- [What is needed] Rewrite the rows below as a numbered list, skipping blank lines and leaving out the pictures.

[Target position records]
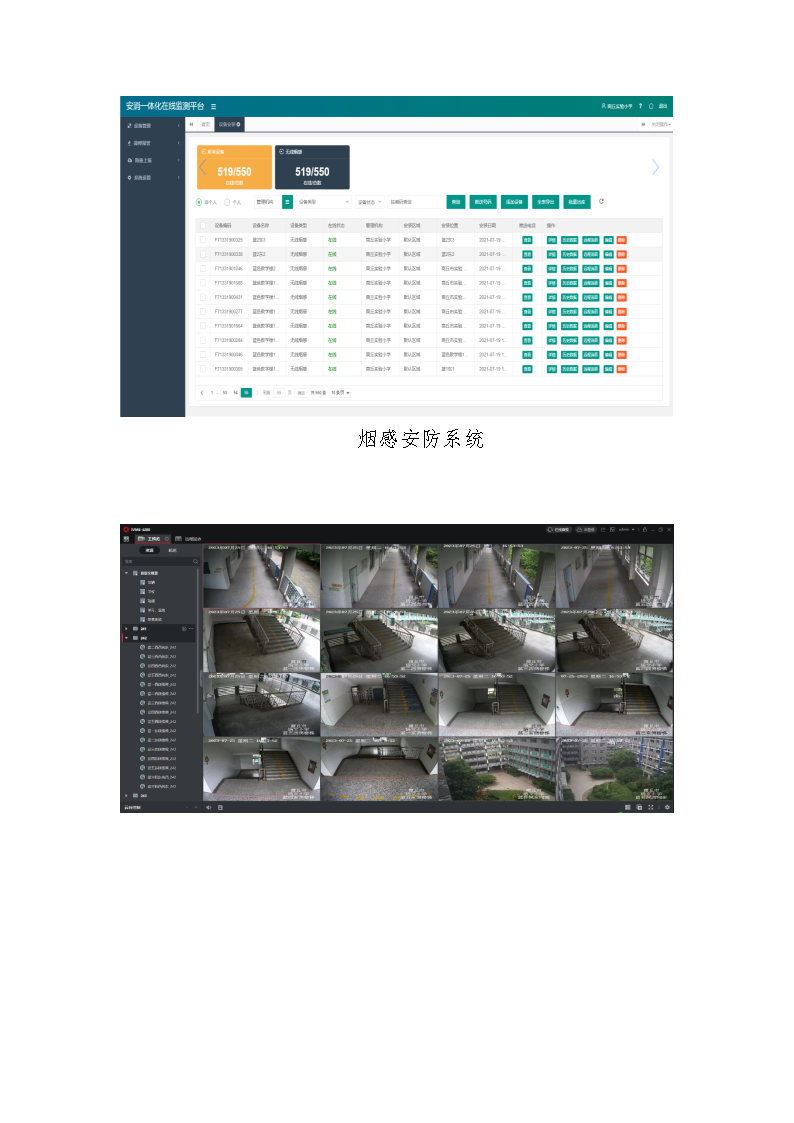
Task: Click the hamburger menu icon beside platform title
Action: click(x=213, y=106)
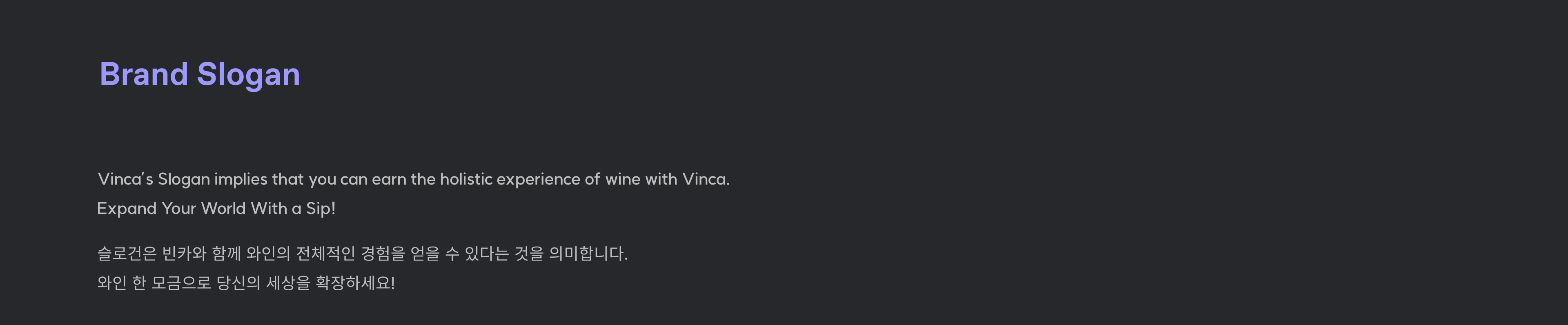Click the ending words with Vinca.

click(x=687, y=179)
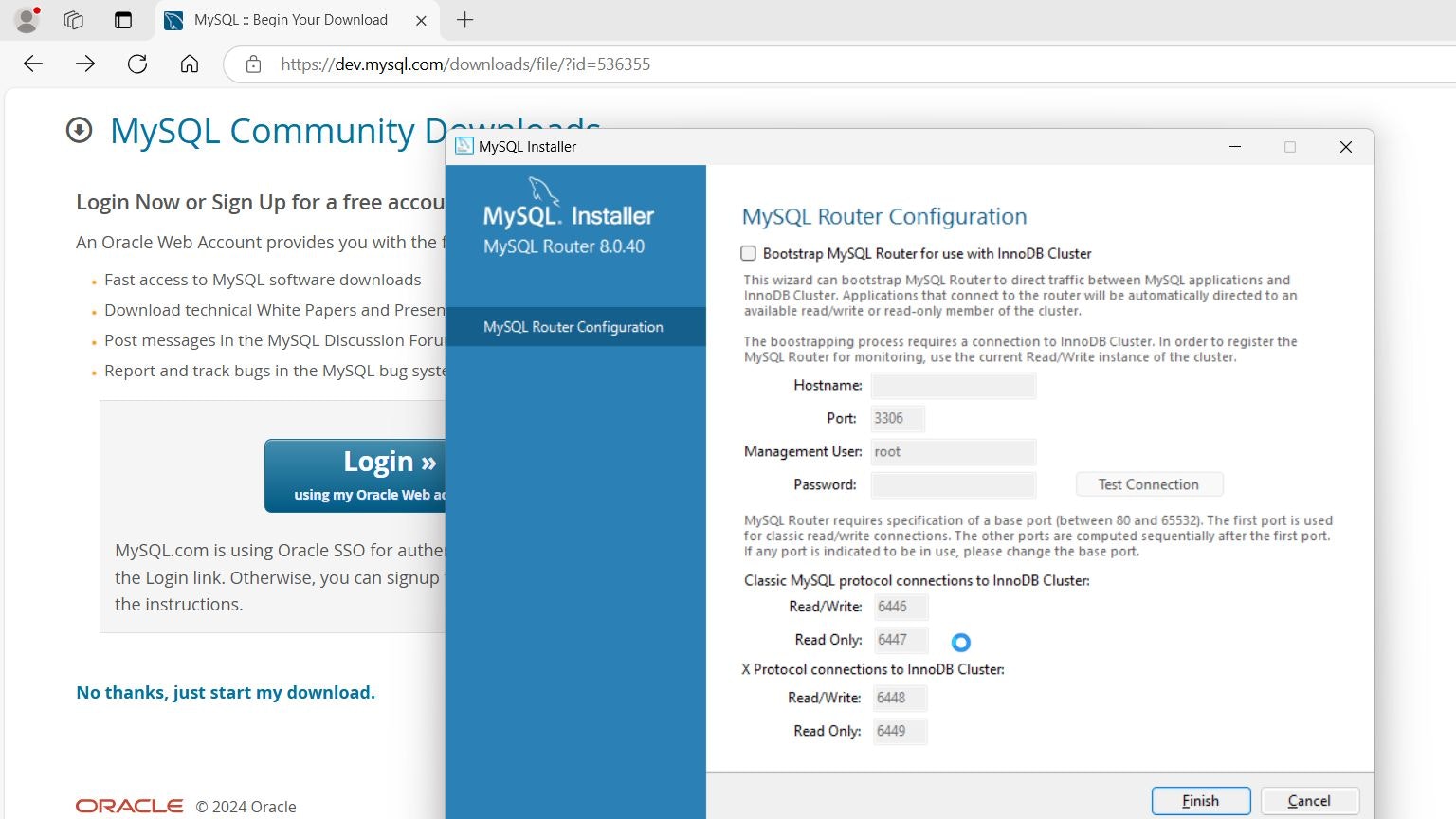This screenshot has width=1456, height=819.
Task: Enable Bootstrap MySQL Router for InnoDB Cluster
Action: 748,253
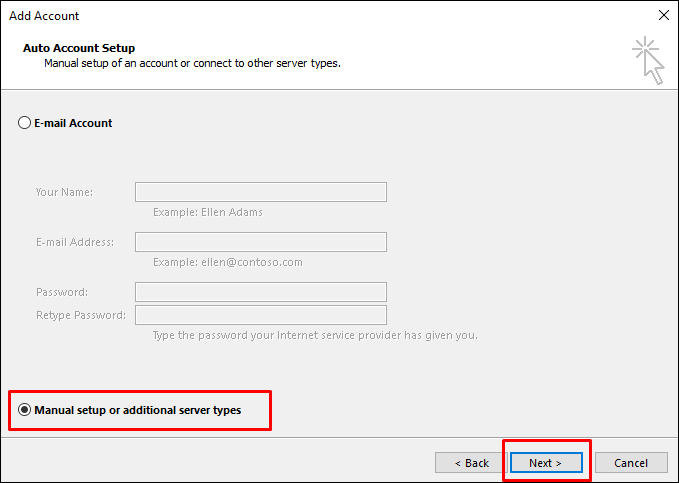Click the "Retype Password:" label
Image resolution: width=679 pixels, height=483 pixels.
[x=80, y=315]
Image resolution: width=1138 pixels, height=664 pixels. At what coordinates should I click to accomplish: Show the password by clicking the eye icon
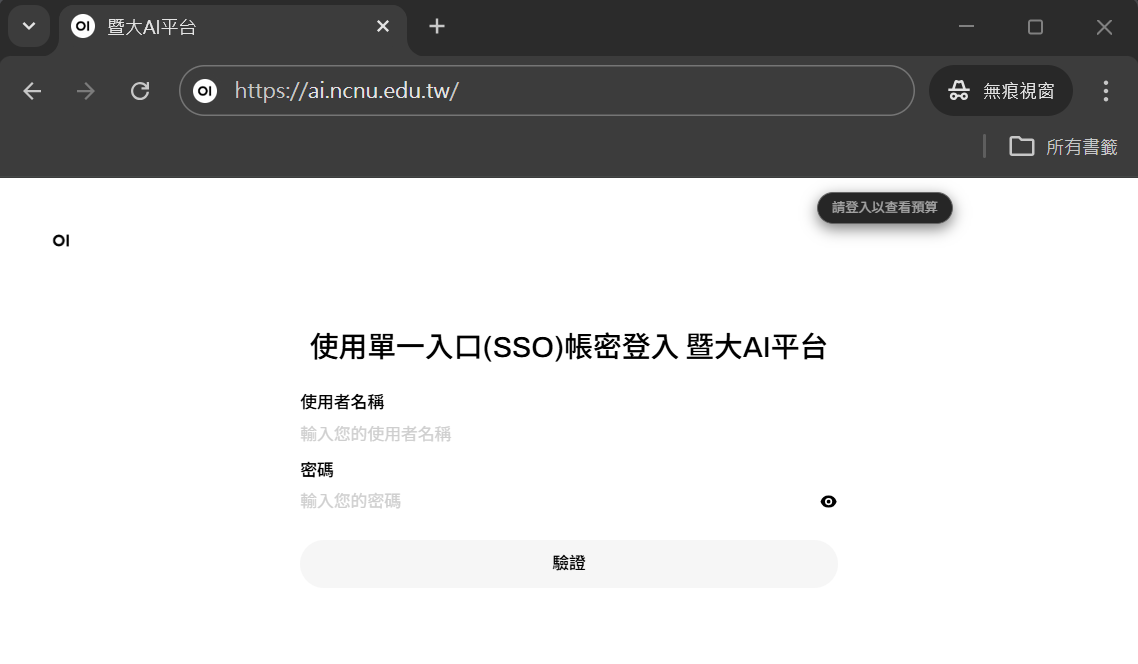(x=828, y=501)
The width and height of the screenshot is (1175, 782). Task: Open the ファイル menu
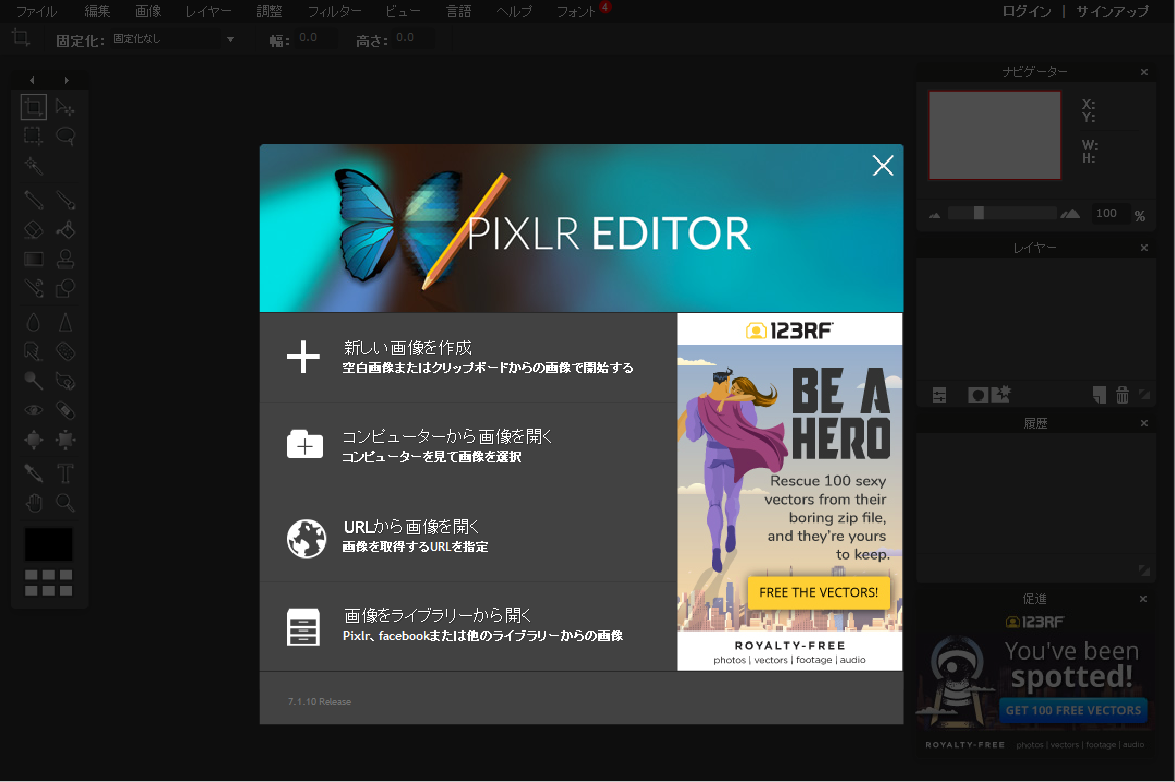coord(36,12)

- [Exercise answer]
1. Task: Click the hamburger menu icon beside platform title
2. Action: click(x=213, y=106)
3. Click the ending words with Vinca.
4. click(x=687, y=179)
5. This screenshot has width=1456, height=819.
6. Task: Enable Bootstrap MySQL Router for InnoDB Cluster
7. Action: 748,253
8. Click the "Retype Password:" label
9. Image resolution: width=679 pixels, height=483 pixels.
10. [x=80, y=315]
11. Image resolution: width=1138 pixels, height=664 pixels. At what coordinates should I click to accomplish: Show the password by clicking the eye icon
12. (x=828, y=501)
13. The width and height of the screenshot is (1175, 782). Task: Open the ファイル menu
14. coord(36,12)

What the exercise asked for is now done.